Figure 5Example comparison of the mean cloud-type RFOs by calendar week over the southern hemispheric oceans between CCClim (blue) averaged over the full 35-year period and an ICON-A simulation (orange; see Sect. 4) averaged over 2 years.


Figure 6Cloud type with the highest RFO relative to its global mean value. This shows which regions have the most favorable conditions for the occurrence of a cloud type, independent of its total amount.

3.1 CCClim classes

While an exhaustive analysis of the classes and related processes is beyond the scope of this paper, we highlight some characteristics of each cloud type in CCClim.

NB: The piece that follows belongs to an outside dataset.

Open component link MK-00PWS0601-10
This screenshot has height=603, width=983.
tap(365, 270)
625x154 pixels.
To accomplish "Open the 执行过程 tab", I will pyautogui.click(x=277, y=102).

The Sc type is the dominating class in most regions, with a median global RFO of 0.31. Relative to its total amount, Sc shows little seasonal variability. Sc is subject to confusion which is the less common St type at all stages of the cloud classification: the CC-L dataset used as ground truth has trouble distinguishing between St and Sc due to the small footprint of the active sensors. The pixel-wise classifier and RF model propagate this uncertainty to CCClim, where St and Sc are predicted for similar conditions. Ci, the fourth most common class, appears most frequently in the tropics and subtropics, peaking in Southeast Asia. This geographical distribution is in line with expectations from previous studies (e.g., Sassen et al.2008). The As type is prevalent in middle to high latitudes, especially over high-latitude land masses, with a high correlation with Ns. Although the CCClim As distribution is similar to what is reported in the literature (e.g., Sassen and Wang2011), results in polar latitudes might be unreliable due to limitations of passive sensor retrievals in these regions. The amount of As is strongly modulated by the seasons in both hemispheres, peaking in winter. In contrast, the Ac amounts peak in summer, with a slightly larger seasonal amplitude in the Northern Hemisphere. For cumulus (Cu), the amplitude of the seasonal variation is smaller than for most other cloud types. Interestingly, the Cu amount increases over the 35 years covered by CCClim, with its mean RFO over the SH ocean increasing by 0.0220 %. Dc is the least common cloud type in CCClim, because CC-L distinguishes sharply between deep convective and multilayered cloud systems (L'Ecuyer et al.2019). Even though Dc is rarely the dominant cloud type in a coarse grid cell, Fig. 6 shows that there are distinct regions in which deep convection can occur more frequently (relative to the global mean RFO of this type) such as the Intertropical Convergence Zone (ITCZ) over Southeast Asia or tropical landmasses. Dc is subject to significant seasonal variations with values in summer about 3 times larger than in winter.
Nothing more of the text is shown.